It was sort of funny when restaurants first started to offer Kawhi Leonard free food for life to stay in Toronto, but what about that time the player cost a fast-food franchise millions of dollars, thanks to his knack for sinking three-pointers? According to the Financial Post, McDonald’s is now out more than $5.4 million in medium-size fries’ sales after an unexpected increase in the Raptors shooting percentage. The company has dished out 700,000 more free orders than initially planned at its Ontario restaurants, all because Kawhi and the Raptors are the best ballers in the NBA right now.

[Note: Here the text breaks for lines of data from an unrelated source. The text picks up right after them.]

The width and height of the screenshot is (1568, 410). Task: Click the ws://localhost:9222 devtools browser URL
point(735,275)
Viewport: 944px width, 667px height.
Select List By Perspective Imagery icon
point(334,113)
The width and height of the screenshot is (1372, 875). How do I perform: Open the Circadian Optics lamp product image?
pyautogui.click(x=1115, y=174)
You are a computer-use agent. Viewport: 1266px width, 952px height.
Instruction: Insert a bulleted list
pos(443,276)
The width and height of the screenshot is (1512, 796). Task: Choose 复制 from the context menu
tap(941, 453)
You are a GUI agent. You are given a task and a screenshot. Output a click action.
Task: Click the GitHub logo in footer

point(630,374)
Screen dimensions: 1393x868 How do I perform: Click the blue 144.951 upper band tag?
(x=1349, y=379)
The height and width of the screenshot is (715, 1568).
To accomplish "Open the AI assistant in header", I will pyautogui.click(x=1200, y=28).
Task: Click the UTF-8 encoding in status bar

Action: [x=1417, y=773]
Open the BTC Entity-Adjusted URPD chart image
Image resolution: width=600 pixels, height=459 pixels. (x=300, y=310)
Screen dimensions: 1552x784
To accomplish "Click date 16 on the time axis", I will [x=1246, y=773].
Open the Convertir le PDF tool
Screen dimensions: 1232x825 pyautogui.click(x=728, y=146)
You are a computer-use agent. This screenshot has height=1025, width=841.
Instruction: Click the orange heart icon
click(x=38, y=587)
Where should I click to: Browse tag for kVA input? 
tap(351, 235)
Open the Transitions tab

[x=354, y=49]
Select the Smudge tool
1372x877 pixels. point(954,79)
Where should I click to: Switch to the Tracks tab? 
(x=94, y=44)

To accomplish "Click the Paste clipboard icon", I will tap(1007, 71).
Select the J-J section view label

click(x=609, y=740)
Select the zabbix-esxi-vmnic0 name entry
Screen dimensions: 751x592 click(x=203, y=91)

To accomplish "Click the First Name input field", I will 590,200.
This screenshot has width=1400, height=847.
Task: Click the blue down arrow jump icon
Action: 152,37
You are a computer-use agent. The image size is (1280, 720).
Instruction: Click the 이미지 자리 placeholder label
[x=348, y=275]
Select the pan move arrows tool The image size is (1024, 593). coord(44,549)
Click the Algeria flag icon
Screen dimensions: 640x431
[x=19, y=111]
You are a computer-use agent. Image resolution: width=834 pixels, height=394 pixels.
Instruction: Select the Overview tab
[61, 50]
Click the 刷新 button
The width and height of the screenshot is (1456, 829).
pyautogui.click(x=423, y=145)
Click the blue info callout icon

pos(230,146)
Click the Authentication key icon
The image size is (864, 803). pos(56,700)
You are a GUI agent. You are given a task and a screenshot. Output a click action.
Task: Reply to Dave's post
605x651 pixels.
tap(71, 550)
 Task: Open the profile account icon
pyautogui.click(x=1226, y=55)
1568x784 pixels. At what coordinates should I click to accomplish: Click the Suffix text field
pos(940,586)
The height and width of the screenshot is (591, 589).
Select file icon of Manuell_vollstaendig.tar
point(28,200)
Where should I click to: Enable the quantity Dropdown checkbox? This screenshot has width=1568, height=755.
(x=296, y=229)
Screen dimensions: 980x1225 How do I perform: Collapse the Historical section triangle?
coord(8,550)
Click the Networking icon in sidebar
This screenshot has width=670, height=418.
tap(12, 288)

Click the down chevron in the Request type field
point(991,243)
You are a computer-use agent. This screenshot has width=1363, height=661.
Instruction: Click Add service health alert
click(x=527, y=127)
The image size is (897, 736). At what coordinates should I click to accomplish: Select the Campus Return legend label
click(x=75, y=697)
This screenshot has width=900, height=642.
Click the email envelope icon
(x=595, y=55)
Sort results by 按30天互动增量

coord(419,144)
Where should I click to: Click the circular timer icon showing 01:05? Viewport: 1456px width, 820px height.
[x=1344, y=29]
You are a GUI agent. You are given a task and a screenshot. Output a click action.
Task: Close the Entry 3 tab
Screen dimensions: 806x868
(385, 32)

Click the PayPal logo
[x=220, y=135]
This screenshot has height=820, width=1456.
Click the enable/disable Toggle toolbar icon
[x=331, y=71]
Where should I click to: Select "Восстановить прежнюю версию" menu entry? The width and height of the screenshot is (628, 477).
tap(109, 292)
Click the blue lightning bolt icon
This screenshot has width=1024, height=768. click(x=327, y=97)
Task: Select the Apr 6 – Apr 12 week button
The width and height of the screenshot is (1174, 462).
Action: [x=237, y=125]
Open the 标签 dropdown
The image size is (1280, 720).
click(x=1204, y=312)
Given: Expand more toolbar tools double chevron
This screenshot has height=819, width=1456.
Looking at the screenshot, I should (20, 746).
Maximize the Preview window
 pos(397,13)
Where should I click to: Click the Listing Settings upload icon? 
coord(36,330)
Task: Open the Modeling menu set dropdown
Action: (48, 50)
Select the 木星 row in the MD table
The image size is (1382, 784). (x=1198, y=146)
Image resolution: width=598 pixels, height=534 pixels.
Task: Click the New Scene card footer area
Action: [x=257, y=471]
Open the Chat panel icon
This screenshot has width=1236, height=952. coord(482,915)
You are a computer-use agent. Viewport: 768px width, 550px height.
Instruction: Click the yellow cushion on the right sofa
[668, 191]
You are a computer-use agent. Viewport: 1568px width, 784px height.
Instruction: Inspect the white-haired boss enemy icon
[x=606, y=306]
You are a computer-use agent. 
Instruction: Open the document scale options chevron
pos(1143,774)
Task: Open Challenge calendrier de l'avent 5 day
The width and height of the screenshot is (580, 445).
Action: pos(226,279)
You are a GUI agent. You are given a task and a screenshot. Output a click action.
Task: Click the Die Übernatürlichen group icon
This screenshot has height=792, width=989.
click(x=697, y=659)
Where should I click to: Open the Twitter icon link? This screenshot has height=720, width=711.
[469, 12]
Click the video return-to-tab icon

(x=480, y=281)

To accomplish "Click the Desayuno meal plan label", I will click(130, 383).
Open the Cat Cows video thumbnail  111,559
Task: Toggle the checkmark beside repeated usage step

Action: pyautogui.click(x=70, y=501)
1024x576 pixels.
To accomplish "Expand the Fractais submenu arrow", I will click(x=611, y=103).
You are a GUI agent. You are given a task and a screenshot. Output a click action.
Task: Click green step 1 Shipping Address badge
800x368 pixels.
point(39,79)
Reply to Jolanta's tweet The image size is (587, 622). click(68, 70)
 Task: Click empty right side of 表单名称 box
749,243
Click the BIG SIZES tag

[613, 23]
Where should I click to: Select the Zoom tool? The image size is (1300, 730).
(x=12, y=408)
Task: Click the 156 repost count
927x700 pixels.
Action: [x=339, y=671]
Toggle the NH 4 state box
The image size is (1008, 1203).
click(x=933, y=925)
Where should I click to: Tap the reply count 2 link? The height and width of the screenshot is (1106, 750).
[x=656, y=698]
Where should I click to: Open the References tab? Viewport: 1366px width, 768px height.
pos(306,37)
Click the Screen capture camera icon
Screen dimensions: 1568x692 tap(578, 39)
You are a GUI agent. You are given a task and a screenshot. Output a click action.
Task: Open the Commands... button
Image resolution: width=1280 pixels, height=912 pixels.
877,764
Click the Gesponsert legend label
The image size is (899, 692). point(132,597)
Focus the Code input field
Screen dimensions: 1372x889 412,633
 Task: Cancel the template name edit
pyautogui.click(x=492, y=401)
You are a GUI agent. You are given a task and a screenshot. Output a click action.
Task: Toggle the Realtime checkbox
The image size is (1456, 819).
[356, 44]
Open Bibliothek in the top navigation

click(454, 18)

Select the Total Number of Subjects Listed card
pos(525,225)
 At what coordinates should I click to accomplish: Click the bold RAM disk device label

McDonald's Canada started a free food promotion just eighteen days before DeMar DeRozan was traded in exchange for Leonard and Danny Green back in July of 2018. Every time 12 three-pointers are scored in a single Raptors game, McDonald's gives everyone in Ontario a free order of medium fries.

At the time it seemed like a good idea, considering the fact that the Raptors, with DeRozan, tended to average around 11.8 three-pointers a gamer. The Financial Post stated that McDonald's predicted that the team would hit 12 three-pointers in about half of the 82 games in the regular season.

Then came Kawhi Leonard. This season, the Raptors three-pointer threshold capped off at 44 times in the regular season, which isn’t that much more than half. However, the team also advanced all the way to the NBA Finals, thus stretching out the deal for much longer than McDonald's had initially anticipated.

According to CityNews, McDonald’s wasn’t the only fast-food franchise to shell out for the Raptors. Taco Bell also brought it’s “steal a game, steal a taco” promotion to Canada for the first time due to the team’s success. Pizza Pizza offered fans a free slice every time the Raptors hit a 100 points a game.

It wasn’t so much that McDonald's underestimated the Raptors, they just underestimated how many Ontarians would seize the opportunity to score free fries, reports the Chronicle Herald. In Game 1 of the finals alone, McDonald’s gave away a record-breaking 80,000 free orders. That's a lot of fries!